My 3-hour Barnes excursion reading the Fast and Furious 5 Step Organizing Solution got me to thinking again about the necessity of eliminating "stuff" from our life. Reevaluating what's really essential and sticking with it. My sister-in-law shared some minimalist links that fanned the sparks a little, and a friend shared a video of a zero waste family that really threw fuel on the fire. What an inspiration! And that is where, after 24 years of battling against clutter (well, probably less as I doubt I battled with it much in the early years), I finally and thankfully have landed on a diagnosis for the problem....
I never learned the 3 Rs that are meant to precede Reduce Reuse Recycle: Refuse Refuse Refuse.

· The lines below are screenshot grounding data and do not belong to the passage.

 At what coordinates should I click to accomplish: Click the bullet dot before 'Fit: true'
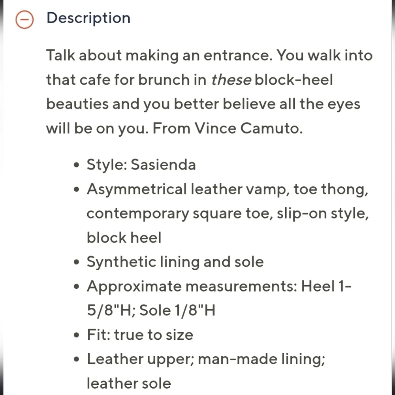coord(77,336)
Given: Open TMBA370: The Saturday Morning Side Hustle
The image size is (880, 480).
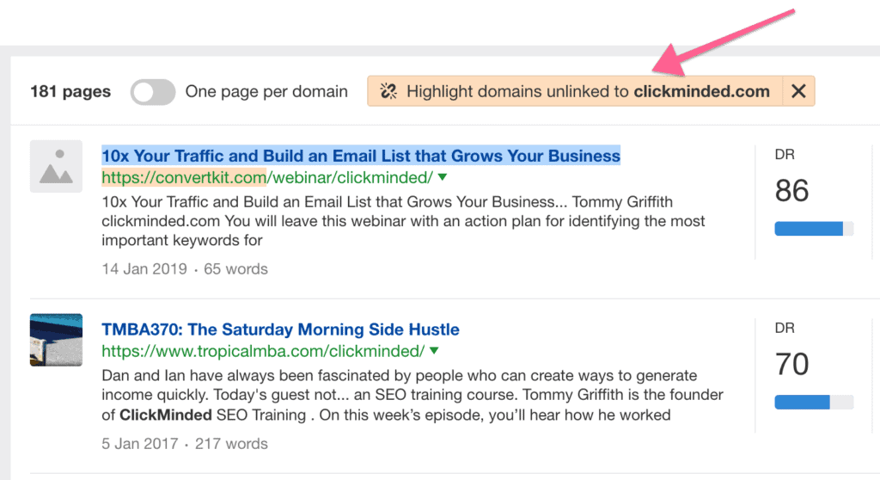Looking at the screenshot, I should tap(281, 329).
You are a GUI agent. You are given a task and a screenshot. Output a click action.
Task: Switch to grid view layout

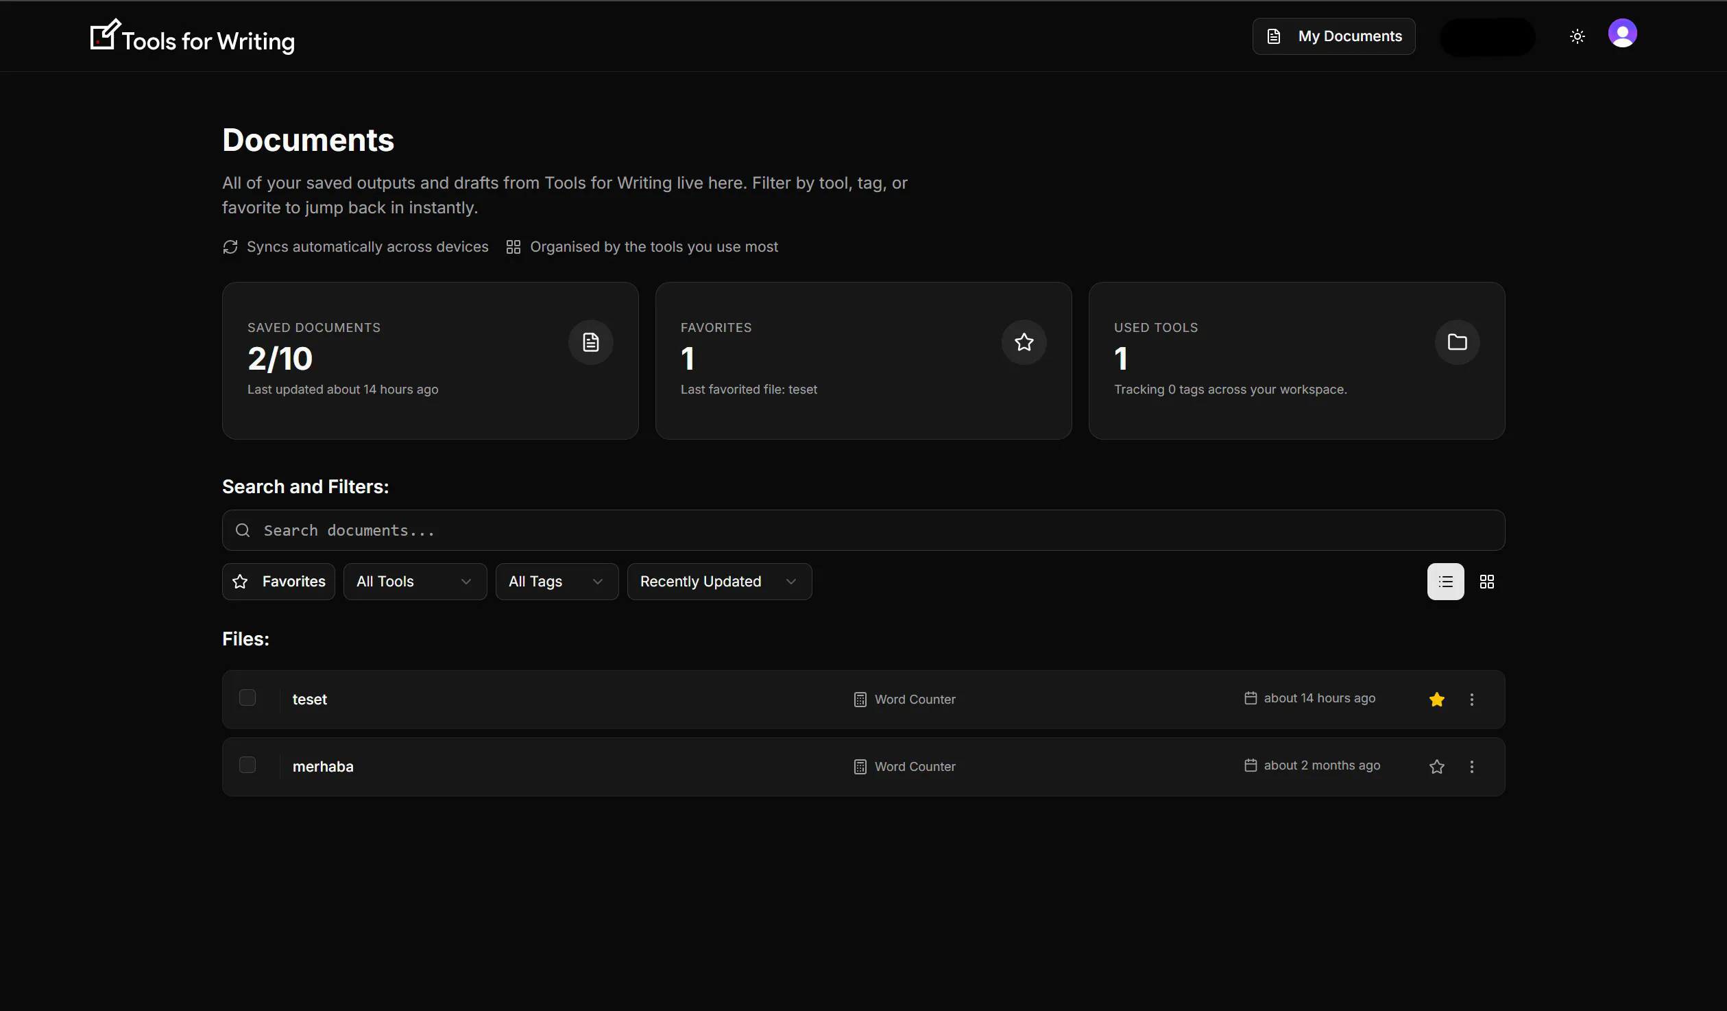(x=1486, y=582)
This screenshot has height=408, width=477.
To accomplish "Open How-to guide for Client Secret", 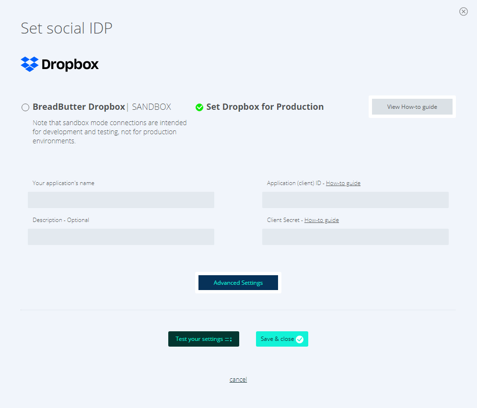I will (322, 220).
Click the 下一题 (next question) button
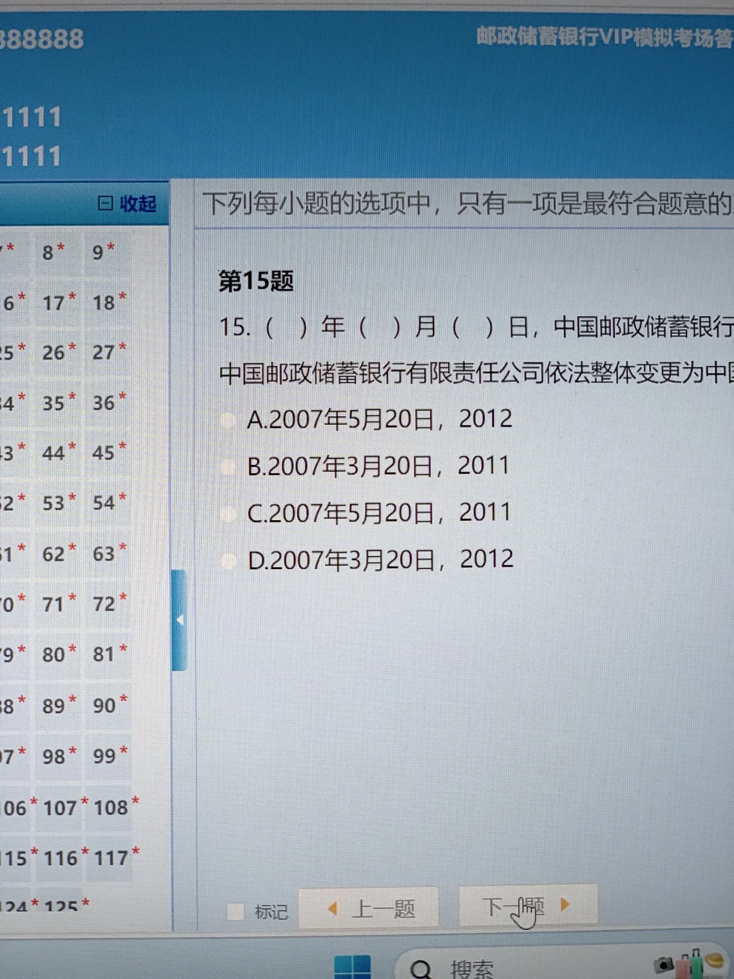This screenshot has height=979, width=734. pos(527,905)
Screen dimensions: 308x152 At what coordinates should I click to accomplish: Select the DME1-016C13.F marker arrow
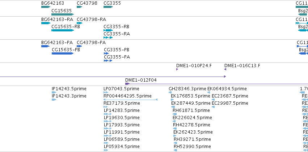click(x=225, y=69)
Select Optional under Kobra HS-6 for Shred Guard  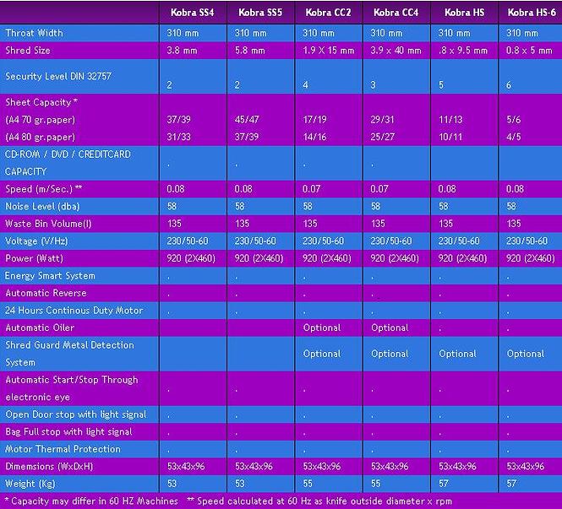pyautogui.click(x=525, y=354)
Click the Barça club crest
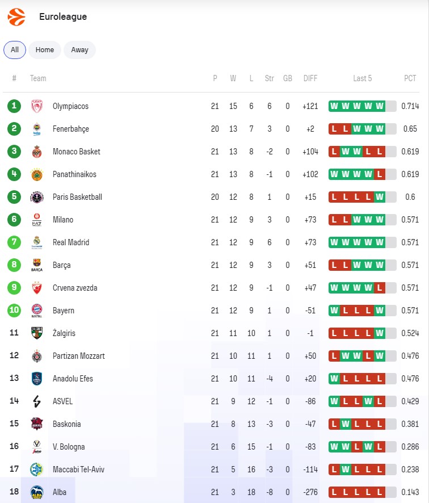429x503 pixels. [37, 265]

And therein lies the heart of the matter--I am an accept-aholic. Gifts, hand-me-downs or give-aways--doesn't matter. If it's free, it's mine. Case in point: the carload (yes, it was an actual Vovlo V70 wagon full) of baby items handed down to us in the fall. Don't get me wrong, I am so grateful for such generosity and we definitely have gotten good use of some of it. I went through the items right away, trying to be particular in keeping only the items we would use. However, "items that could be used" is a little too broad and not at all the same as "items needed." Now, a few months later, baby is 3-months-old and already I am needing to reconsider everything to get the baby stuff under control.

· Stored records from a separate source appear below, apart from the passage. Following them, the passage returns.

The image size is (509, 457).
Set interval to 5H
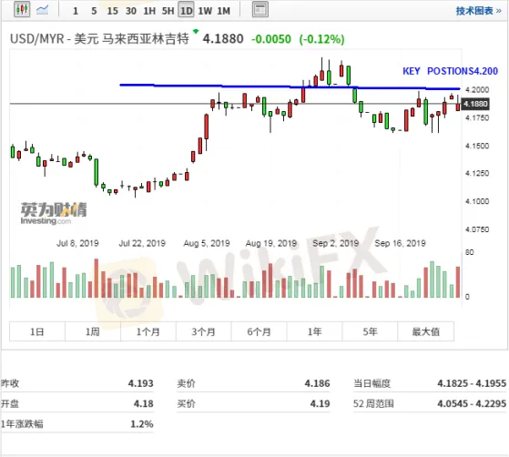[168, 11]
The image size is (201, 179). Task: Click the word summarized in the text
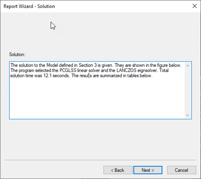point(111,76)
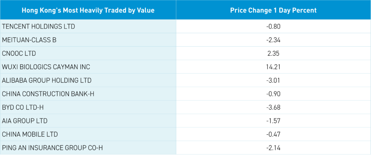This screenshot has width=371, height=156.
Task: Click CNOOC's 2.35 percent change
Action: pyautogui.click(x=274, y=54)
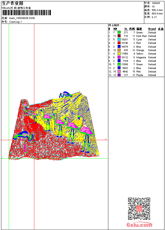This screenshot has width=165, height=230.
Task: Click the 6xiu.com watermark logo
Action: (139, 225)

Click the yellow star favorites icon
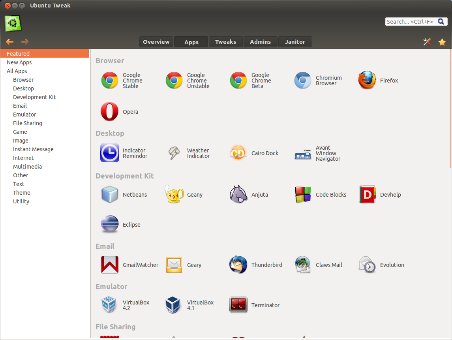click(x=442, y=41)
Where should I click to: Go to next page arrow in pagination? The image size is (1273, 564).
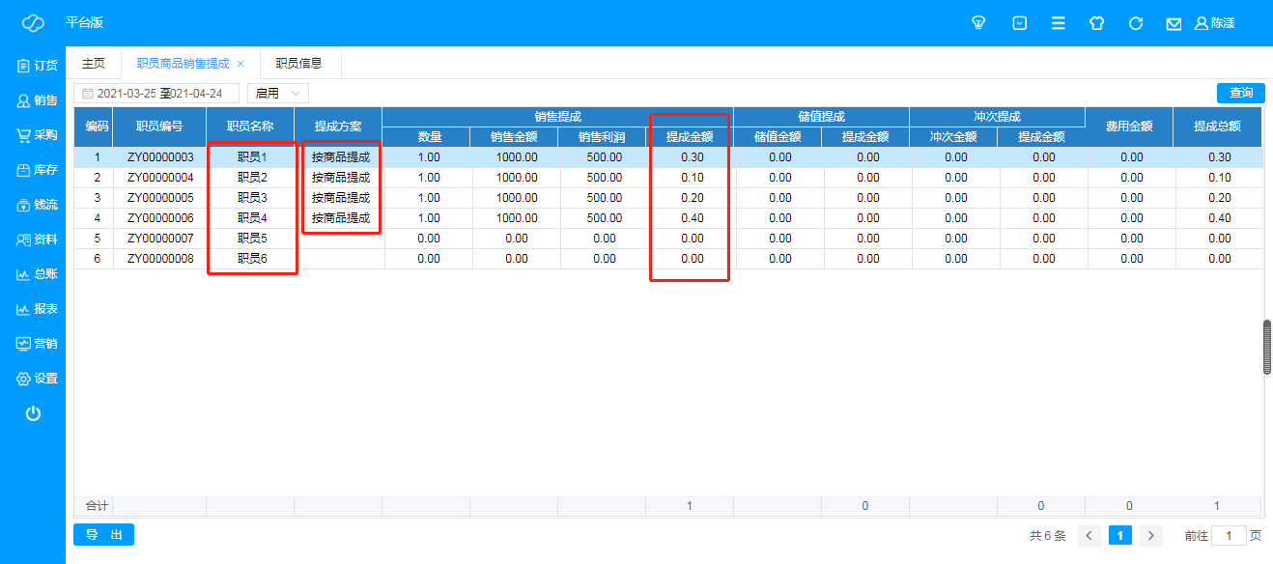[1150, 535]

The cycle started long ago and will not see an end until we end it. And that starts with refusing. Yes, I am an accept-aholic and this very simple concept is going to take some trial-and-error and major effort to become habit. Accepting what's given me is so engrained I am hardly able to recognize when it is happening. (The "refuse refuse refuse" link above gave me a good start.) The real hurdles will be 1) helping my husband recognize when this is happening and learn to refuse. (He brings home totes, pens, mugs, and other random give-aways from youth conferences and just recently an alumni golf event; of course, all of it should be put to use because it's now in our house. Note the sarcasm. I love you honey!) And 2) refusing on behalf of my kids. Whether it's from family, a neighbor or random person in the mall (who gave Brylee a kid's meal toy), kids are magnets for stuff. More stuff than can even be used in a day, and yet Brylee spends her days rolling on the floor in boredom. Go figure.
|The "outbox"--a concept from Apartment Therapy--has become a semi-permanent addition to our home. Refusing would go a long way in making this hideous pile unnecessary.|
My name is Trina and I pledge to make refusing part of my lifestyle.